Bill Bell owns the unique VandenPlas Mini, which was built in April 1960 and which is believed to be the very first Mini to have been coachbuilt. He has been investigating the Margot Mini further and writes to me: "She kept it until 1972 when she moved to Panama to nurse her husband (he’s been shot and paralysed in the failed coup in Panama). The car was next given to their friend Keith Money, who was a painter, photographer and author. He owned it for the next 20 years but hardly used it. Still with a documented 25,000 miles on the clock it’s just been sold from long term storage having been used very little in the last 40 years. We have been trying to establish if Hooper (Motor services) Ltd. did the work over a year before the Sellers car. It can also have been been FLM Panelcraft who built some very special cars including a FX4 black cab with wicker work for a close friend of Margot and Roberto's: Nubar Gulbenkian."
"Either way the Sellers Hooper is a copy of this cars colour scheme and exterior look but taken to a whole different level. Any help would be very much appreciated in tracking down some early history of the car and the Hooper or Panelcraft records from the early 1960’s. It was obviously coachbuilt a good while after the VandenPlas Mini and after the Zagato Mini Gatto, but a good 12 months before the Sellers Hooper. Did Peter Sellers see Dame Margot driving her car around London and wanted the same look?"
"Len Chandler was in touch with Geoff Francis in the early 1990’s over his own wicker clad Mini. Geoff was the third generation of his family to carry out the art of coach lining and painting monograms etc and told him that the first Mini he ever applied the wicker to was the Margot Fonteyn Mini. Geoff worked from the coach houses at Buckingham Palace as a freelance. So he did all the wicker for all the major players like Panelcraft, Hooper and later Radford and W&P? Hooper where the official Royal approved coach builder for a long time before when we’re talking about, so it’s just an educated guess that Hooper where given the job and got Geoff in to do the job. But I can’t prove it yet. Geoff had a big black book of all the cars he ever did (some form of accounting book I guess) with each registration number and what he did and the cost. 300 BXM was in that book... Len and his wife sat and read that book for themselves and saw the Margot Fonteyn car in there. He can’t remember dates from over 20 years ago but he says it was in there 100%. Where that book is now is any ones guess..."

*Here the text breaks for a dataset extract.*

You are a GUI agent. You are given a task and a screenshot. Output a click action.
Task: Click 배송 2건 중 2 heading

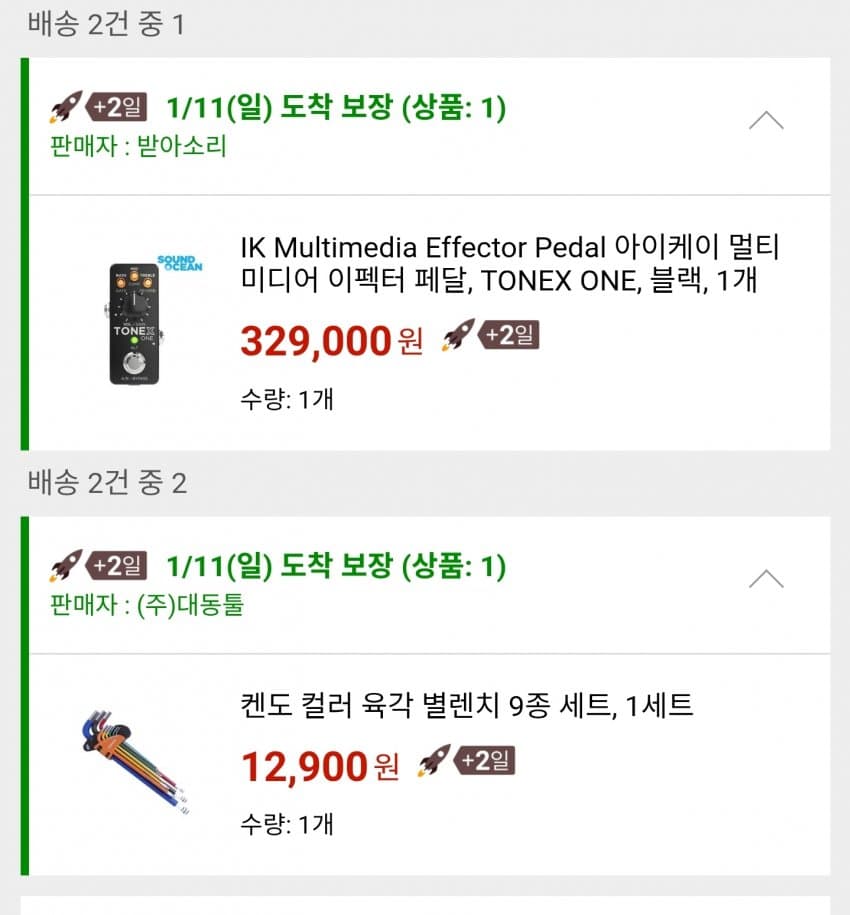pyautogui.click(x=107, y=483)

Dame Margot Fonteyn with her Morris Mini. The conversion dates back to late 1961 / early '62
Picture courtesy Keith Money via Bill Bell
Margot in the passenger seat in February 1964. Note that the interior was hardly changed
Picture Dove/Getty
The car as it is now. Still very original and with just 25,000 documented miles on the clock
Picture Bill Bell
It is a very early coachbuilt Mini and even outdates the Peter Sellers Minis by Hooper and Radford
Picture Bill Bell
Original paint colour is still visible everywhere in the interior. Dame Margot was a small lady!
Picture Bill Bell
This Austin FX4 taxi cab was coachbuilt by FLM Panelcraft for Nubar Gulbenkian, a friend of Dame Margot. Were they the ones who did her Mini, too? Or was it Hooper?